Imagine a network with two paths from A to B. Some links slow down under load. Others have a fixed cost regardless of traffic.

When both types coexist, traffic self balances. Overload one path, it slows, requests shift to the other. It’s almost elegant.

Now add a zero-cost shortcut connecting the middle of one path to the middle of the other.

Every agent, every car, every request looks at the new option and independently concludes: this is cheaper, I’ll take it. And they’re right. Individually.

But when everyone makes that same call, the load sensitive links on both ends absorb everything. The “free” shortcut funneled all traffic through the two most congestion prone parts of the network.

You can play with this below :- add the shortcut and watch what happens to latency:

The game theory parth2

What makes this interesting isn’t the networking. It’s that nobody made a wrong decision.
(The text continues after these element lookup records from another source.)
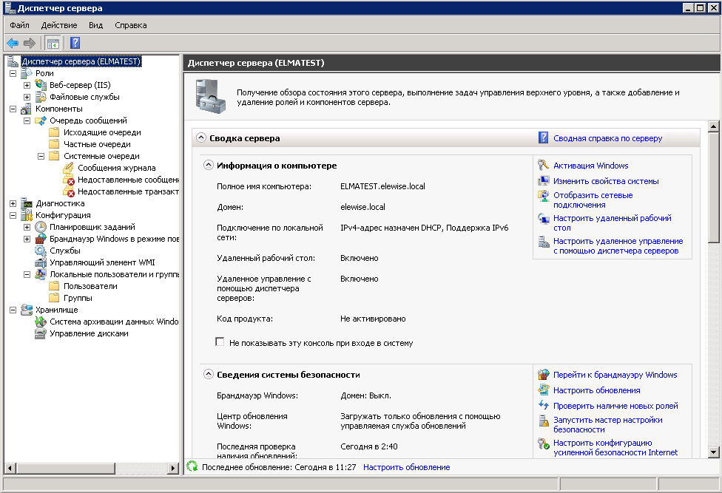722x493 pixels.
Task: Enable 'Не показывать эту консоль при входе'
Action: pos(220,342)
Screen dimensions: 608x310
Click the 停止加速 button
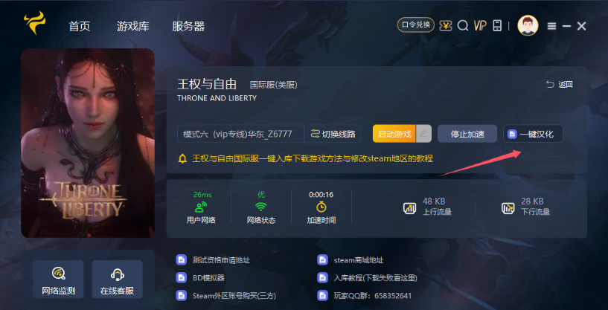click(467, 134)
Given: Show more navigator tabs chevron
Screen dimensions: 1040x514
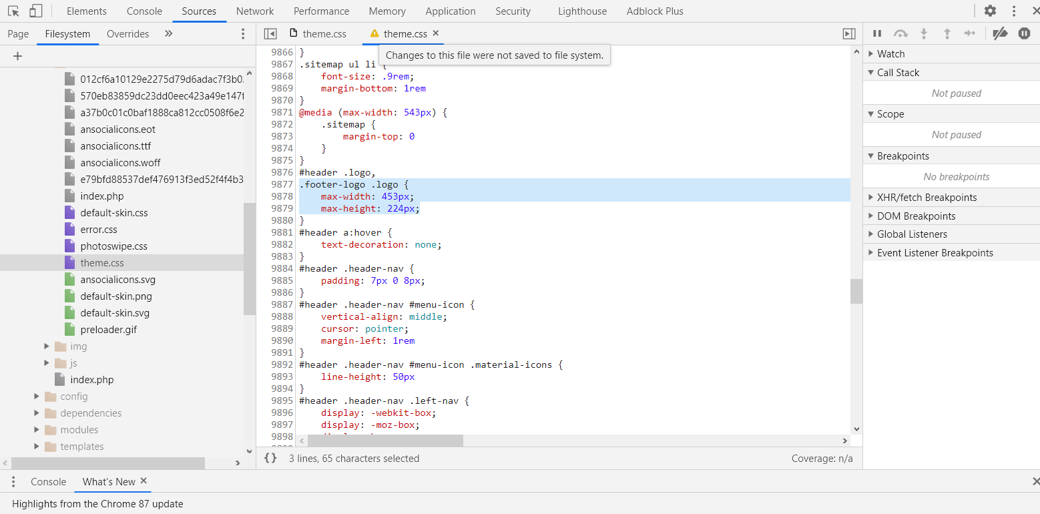Looking at the screenshot, I should point(168,33).
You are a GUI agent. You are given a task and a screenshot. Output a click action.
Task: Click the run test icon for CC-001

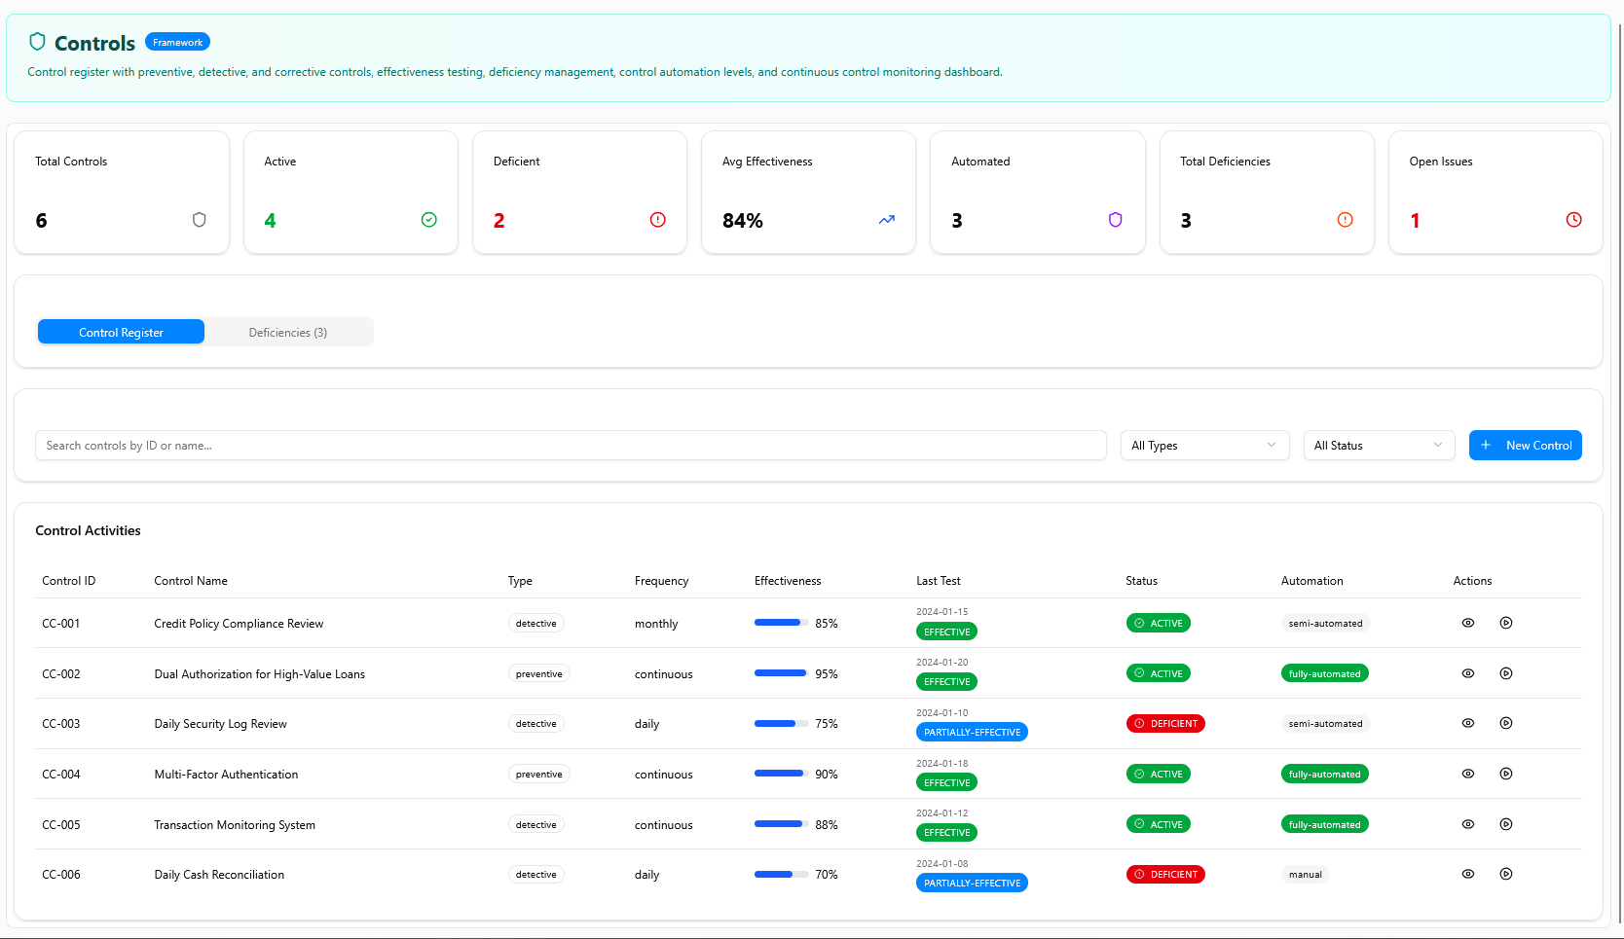click(1505, 623)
Every routing choice was locally rational. The system landed in a state where no individual can improve their outcome by switching ; that’s a Nash Equilibrium. But collectively, everyone is worse off than if the shortcut had never existed.

Game theorists have a number for how bad this can get: the Price of Anarchy. It’s the ratio between what selfish routing actually delivers vs. what a coordinator could achieve. For simple networks like this, it tops out at 4/3 — about 33% worse. For more complex latency functions, it gets uglier.

This same structure shows up everywhere. The Prisoner’s Dilemma is the textbook version — two people making individually rational choices and landing in a collectively bad outcome. The Tragedy of the Commons is the same idea applied to shared resources. Arms races. Ad auctions. Traffic.

Braess’s Paradox is just one of the cleaner examples of how “every agent is rational” doesn’t imply “the system behaves rationally.”